# STATED TASK
Copy the listing below exactly, from the line containing "Given: Select the All tab" through the end of the listing, and leave the pictures out of your answer.

**********

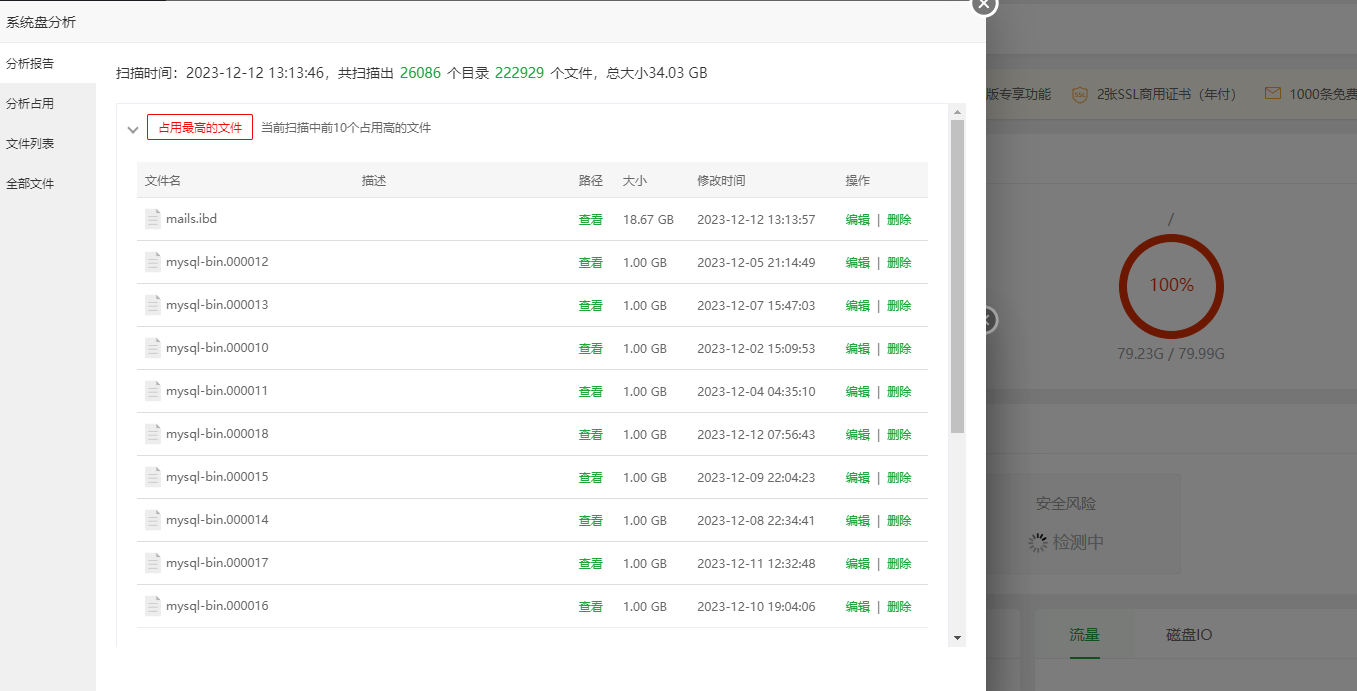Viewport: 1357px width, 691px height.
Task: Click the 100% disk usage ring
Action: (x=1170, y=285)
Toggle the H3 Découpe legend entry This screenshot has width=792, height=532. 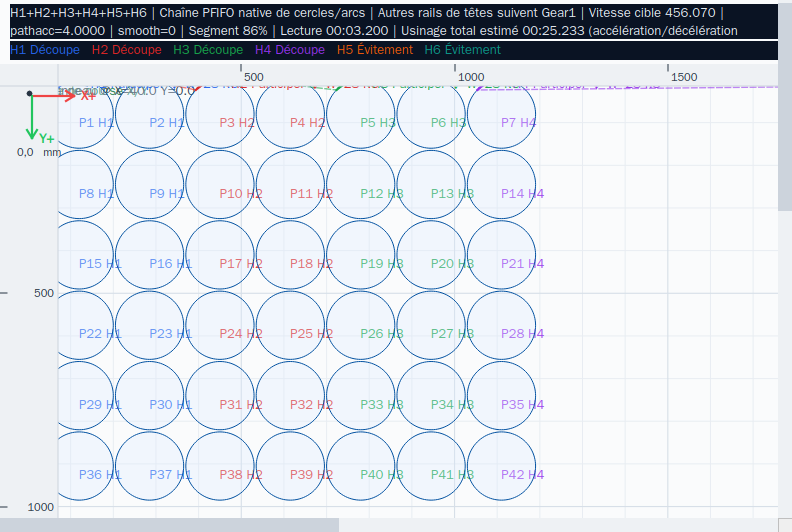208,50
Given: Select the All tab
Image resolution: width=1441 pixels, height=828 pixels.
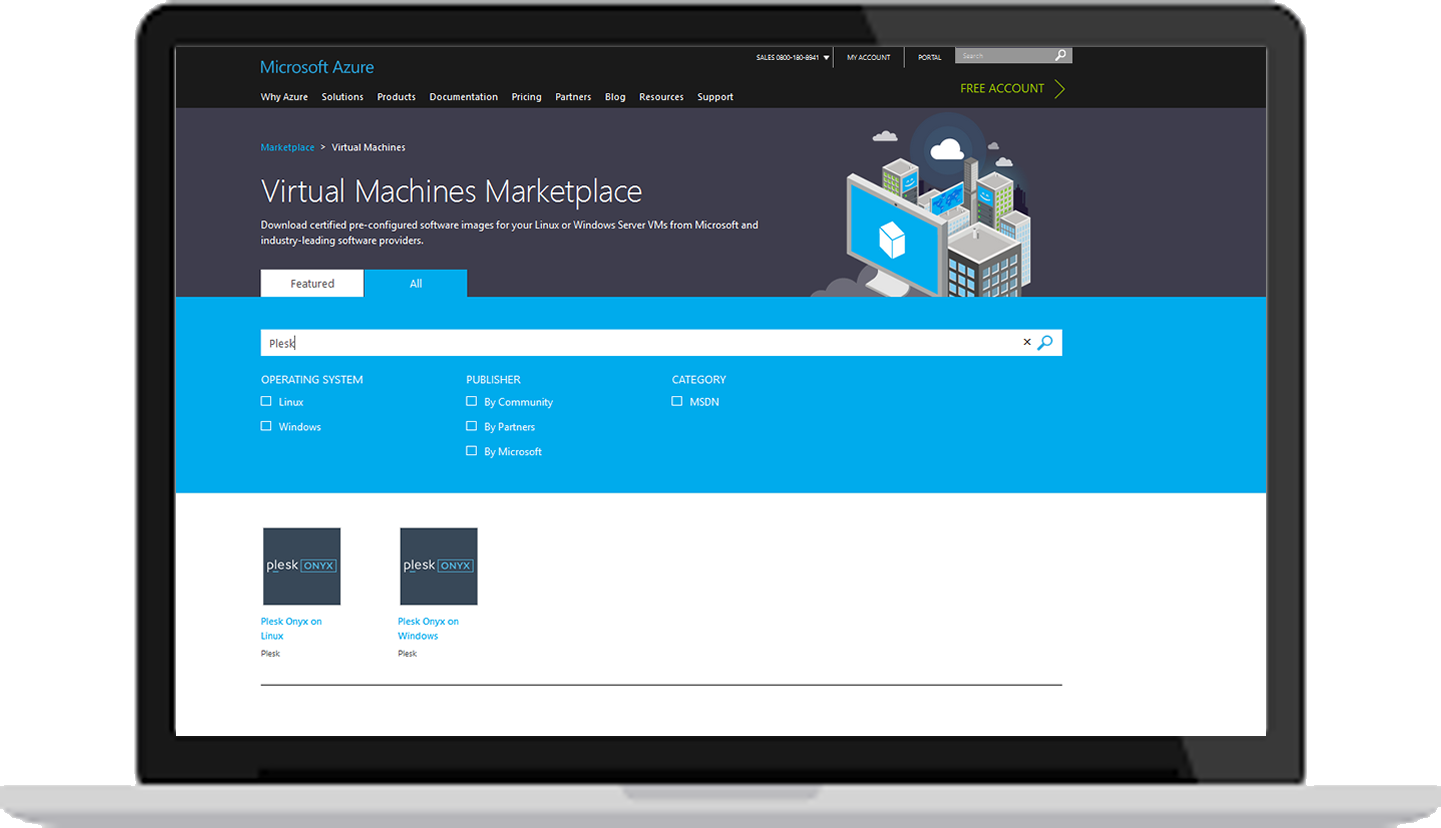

**********

# FINAL ANSWER
Given: Select the All tab
Image resolution: width=1441 pixels, height=828 pixels.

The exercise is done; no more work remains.